Se sentó en la cama. Las mujeres aún tardarían en reunirse. Finalmente había llegado el momento. Bajó la escalera y se detuvo junto a una cortina entreabierta que, por las noches, colgaba en el acceso al jardín interior.

Las mujeres conversaban sentadas como de costumbre cuando ella hizo su aparición al otro lado de la cortina. Enmudecieron en el acto. Ana advirtió que algunas de ellas no la reconocieron de inmediato. Pero sí, era ella, y lo que esperaba conseguir se había cumplido. Ninguna de las mujeres hizo el menor comentario. Ninguna se echó a reír ni alabó su indumentaria. «No se atreven», concluyó para sí. «Aunque haya cambiado de aspecto por completo, sigo siendo ante todo la mujer blanca de siempre, nada más».

Dio un paso al frente desde la cortina.

Zé estaba sentado al piano tocando una única tecla de las más graves.

Los vigilantes habían cumplido su misión de impedir el acceso a nuevos clientes. Un par de marineros de un ballenero noruego, malhumorados y medio borrachos, se alejaron tambaleándose por una de las calles perpendiculares, donde encontrarían otro burdel.

—¿Queda algún cliente? —preguntó Ana a Felicia.

—Dos que están durmiendo. No hay forma de que se despierten.

—¿No les habrás administrado alguna de tus medicinas mágicas?

Felicia sonrió, pero no respondió a la pregunta.

Y llegó Picard. Dispuso la gran cámara, la cubrió con la tela negra y recolocó los muebles a fin de que cupieran todos.

Ana decidió empezar por la fotografía de grupo. En el mejor de los casos, crearía en la habitación un ambiente que le facilitara la tarea de decir todo lo que tenía que decir.

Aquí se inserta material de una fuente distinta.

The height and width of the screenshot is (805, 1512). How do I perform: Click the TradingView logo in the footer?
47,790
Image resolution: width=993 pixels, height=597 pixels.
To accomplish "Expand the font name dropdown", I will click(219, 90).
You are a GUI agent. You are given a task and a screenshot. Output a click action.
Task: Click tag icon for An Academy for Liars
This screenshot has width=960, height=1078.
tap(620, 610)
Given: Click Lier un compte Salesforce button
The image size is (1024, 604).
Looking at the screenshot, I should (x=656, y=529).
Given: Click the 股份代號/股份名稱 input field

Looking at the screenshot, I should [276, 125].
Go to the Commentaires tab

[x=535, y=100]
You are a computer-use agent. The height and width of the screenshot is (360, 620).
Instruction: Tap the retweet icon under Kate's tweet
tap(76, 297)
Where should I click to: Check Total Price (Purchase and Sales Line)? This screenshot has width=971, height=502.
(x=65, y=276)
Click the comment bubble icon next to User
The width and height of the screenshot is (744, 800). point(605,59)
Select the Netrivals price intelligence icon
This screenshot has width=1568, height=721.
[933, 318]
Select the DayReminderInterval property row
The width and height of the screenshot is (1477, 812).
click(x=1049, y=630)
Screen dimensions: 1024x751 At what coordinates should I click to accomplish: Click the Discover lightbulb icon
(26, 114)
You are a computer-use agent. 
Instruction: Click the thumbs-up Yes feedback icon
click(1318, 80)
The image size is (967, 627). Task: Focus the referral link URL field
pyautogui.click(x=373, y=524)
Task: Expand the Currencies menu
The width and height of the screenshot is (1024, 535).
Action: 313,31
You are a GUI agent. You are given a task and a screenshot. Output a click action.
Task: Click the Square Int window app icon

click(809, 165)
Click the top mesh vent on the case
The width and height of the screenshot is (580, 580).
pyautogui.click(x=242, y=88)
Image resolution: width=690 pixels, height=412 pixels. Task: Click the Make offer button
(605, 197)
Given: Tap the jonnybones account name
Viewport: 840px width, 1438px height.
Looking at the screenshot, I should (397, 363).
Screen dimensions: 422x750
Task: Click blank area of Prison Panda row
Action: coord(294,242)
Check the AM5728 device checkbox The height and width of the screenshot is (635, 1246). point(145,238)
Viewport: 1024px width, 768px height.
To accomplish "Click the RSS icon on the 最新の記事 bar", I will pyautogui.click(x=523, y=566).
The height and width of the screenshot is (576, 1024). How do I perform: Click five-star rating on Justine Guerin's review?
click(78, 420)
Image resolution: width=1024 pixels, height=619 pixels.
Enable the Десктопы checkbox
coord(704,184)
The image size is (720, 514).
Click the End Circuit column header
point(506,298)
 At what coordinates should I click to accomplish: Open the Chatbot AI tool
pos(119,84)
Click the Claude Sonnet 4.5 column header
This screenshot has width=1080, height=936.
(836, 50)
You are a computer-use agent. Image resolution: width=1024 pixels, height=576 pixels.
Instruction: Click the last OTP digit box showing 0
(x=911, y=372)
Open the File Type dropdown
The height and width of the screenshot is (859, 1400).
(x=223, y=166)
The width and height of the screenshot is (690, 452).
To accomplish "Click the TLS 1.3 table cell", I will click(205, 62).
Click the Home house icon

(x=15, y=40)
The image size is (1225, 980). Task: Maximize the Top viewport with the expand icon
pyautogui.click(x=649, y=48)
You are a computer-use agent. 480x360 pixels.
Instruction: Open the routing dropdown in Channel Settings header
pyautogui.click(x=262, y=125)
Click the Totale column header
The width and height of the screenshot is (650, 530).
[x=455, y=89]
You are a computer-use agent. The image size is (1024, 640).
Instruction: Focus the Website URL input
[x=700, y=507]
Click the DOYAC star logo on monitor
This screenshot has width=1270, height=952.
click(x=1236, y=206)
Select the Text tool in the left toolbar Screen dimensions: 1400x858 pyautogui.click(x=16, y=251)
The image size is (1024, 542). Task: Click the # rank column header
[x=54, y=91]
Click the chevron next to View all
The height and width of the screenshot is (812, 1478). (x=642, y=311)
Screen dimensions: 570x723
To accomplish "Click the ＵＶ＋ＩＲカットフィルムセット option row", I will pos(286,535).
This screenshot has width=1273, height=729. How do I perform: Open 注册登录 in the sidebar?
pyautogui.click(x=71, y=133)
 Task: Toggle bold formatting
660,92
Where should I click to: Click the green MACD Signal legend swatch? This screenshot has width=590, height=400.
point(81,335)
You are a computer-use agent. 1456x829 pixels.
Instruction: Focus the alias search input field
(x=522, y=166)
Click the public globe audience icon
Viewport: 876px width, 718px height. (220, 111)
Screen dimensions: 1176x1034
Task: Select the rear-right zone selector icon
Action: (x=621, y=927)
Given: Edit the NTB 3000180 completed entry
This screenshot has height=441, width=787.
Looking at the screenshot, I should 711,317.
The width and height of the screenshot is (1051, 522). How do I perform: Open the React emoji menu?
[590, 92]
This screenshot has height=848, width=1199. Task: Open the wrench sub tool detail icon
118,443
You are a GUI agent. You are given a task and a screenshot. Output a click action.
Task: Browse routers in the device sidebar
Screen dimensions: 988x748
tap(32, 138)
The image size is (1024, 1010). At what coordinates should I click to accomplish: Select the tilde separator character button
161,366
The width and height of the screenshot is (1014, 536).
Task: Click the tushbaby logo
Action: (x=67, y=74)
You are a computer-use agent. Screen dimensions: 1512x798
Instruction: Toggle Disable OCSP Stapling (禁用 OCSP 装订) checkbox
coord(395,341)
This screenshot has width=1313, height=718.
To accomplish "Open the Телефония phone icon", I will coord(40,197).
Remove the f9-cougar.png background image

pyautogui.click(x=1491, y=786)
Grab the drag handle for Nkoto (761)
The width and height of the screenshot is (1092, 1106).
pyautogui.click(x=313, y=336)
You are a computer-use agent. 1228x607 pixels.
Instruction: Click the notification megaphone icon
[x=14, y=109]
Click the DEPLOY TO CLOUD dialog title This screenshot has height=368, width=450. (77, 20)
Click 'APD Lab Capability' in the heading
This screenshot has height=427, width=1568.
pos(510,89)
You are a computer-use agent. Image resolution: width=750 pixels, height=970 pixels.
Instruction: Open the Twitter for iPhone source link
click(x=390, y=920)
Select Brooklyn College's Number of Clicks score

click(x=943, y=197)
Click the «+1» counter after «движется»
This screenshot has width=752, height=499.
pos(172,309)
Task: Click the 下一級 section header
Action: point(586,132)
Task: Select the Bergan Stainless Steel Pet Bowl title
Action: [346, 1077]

—Vamos a hacernos una fotografía —dijo dando una palmada—. Tiene que posar todo el mundo, también Zé y los vigilantes. Y Carlos, por supuesto.

Estalló una súbita animación general mientras Picard les iba indicando dónde debían colocarse. Las mujeres soltaban risitas y se prestaban el peine o un espejito y se alisaban la ropa que, de todos modos, no les cubría gran parte del cuerpo. Por fin, todo el mundo estaba en su sitio, con Ana en el centro, sentada en un sillón. Carlos se había subido a un pedestal sobre el que normalmente descansaba un macetero.

—Quiero una foto seria —dijo Ana—. Nadie debe posar riendo, nadie debe sonreír. Una mirada seria y directa a la cámara.

Picard arregló los últimos detalles, movió a uno para que estuviera más cerca y a otro para que saliera más lejos. Luego preparó el flash esparciendo un polvo de magnesia en una plaquita de metal. Desapareció bajo la tela negra con una cerilla encendida en la mano. El magnesia prendió, la instantánea estaba hecha.

—Por si acaso, una más —gritó asomando desde debajo de la tela.

Volvió a preparar el flash, desapareció de nuevo detrás de la cámara y tomó la segunda fotografía.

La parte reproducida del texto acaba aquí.